German heiress apologises for Nazi labour comments 

German heiress apologises for Nazi labour comments 

The heiress of a German biscuit empire has apologised over remarks she made that appeared to play down the forced labour used by the family business under Nazi rule.

Verena Bahlsen, whose father owns Bahlsen, which makes some of Germany’s most popular biscuits, claimed her remarks that the employer did nothing wrong when it employed 200 forced labourers during the Second World War were thoughtless.

Most of the 200 forced labourers at Hanover operation between 1943 and 1945 were women from occupied Ukraine.

Former forced labourers have failed to obtain compensation from Bahlsen in individual legal cases in Germany’s courts because of the statute of limitations laws.
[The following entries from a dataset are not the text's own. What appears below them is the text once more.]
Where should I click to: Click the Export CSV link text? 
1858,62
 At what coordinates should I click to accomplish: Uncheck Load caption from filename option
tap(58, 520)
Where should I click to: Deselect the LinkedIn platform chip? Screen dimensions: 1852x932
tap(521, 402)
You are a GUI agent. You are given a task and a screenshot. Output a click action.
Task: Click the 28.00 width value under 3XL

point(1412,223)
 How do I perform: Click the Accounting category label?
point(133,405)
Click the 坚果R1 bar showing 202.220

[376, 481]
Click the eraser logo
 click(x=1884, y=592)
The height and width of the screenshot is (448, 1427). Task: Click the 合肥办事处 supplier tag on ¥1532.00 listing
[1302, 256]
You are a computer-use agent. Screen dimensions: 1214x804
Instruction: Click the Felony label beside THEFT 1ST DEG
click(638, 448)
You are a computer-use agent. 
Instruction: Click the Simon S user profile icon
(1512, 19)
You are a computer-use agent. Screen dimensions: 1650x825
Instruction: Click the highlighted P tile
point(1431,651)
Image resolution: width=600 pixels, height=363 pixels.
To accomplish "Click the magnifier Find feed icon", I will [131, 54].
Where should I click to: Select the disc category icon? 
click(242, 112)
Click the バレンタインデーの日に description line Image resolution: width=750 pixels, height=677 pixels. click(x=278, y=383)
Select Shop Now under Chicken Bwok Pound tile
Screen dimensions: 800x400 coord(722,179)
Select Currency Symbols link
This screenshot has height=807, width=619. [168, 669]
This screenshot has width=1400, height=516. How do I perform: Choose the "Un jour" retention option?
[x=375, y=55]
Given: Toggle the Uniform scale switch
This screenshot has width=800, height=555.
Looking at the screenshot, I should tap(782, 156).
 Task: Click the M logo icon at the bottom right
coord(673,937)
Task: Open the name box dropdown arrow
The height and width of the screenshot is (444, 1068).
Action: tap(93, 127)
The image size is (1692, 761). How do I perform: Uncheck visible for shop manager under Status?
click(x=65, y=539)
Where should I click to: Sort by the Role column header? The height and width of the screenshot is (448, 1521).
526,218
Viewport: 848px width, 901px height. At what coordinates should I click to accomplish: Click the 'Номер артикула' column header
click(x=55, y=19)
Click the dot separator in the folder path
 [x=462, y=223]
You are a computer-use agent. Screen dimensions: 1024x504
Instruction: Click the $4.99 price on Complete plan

“This was before my time and we paid the forced labourers exactly as much as German workers, and we treated them well,” the 25-year-old, one of four children of Werner Bahlsen, told Bild.

The comments sparked social media calls for a Bahlsen boycott. The firm makes the delectable Leibniz butter cookies. 

The biscuit heiress has also been criticised for boasting about her spending habits.

At a marketing conference last week, she told delegates: “I’m a capitalist. I own a quarter of Bahlsen, that’s great. I want to buy a sailing yacht and stuff like that.”

The biscuit manufacturer paid about €750,000 in 2000-01 to a foundation set up by German firms to compensate 20 million forced wartime labourers.

Forced labourers included displaced civilians from occupied Europe, prisoners of war and concentration camp inmates.

“It was a mistake to amplify this debate with thoughtless responses,” Bahlsen said.

“I apologise for that. Nothing could be further from my mind than to downplay national socialism or its consequences.

“As the next generation, we have responsibility for our history. I expressly apologise to all whose feelings I have hurt,” she said.

Major German companies used forced and slave labour during the war, including BMW, Daimler-Benz and the Friedrich Krupp Ironworks.

“If you inherit such a large estate you also inherit responsibility and should not come across as aloof,” Lars Klingbeil, secretary general of the Social Democrats, told Bild. “It is no wonder that people lose faith in justice when millionaires talk about yachts and not about responsibility.”

Christine Glauning, head of the Forced Labour Documentation Centre in Berlin, also criticised Verena Bahlsen’s comments. 

“I was shocked that someone in her position, coming from such a big industrial family, could show so little awareness and understanding on forced labour,” she said.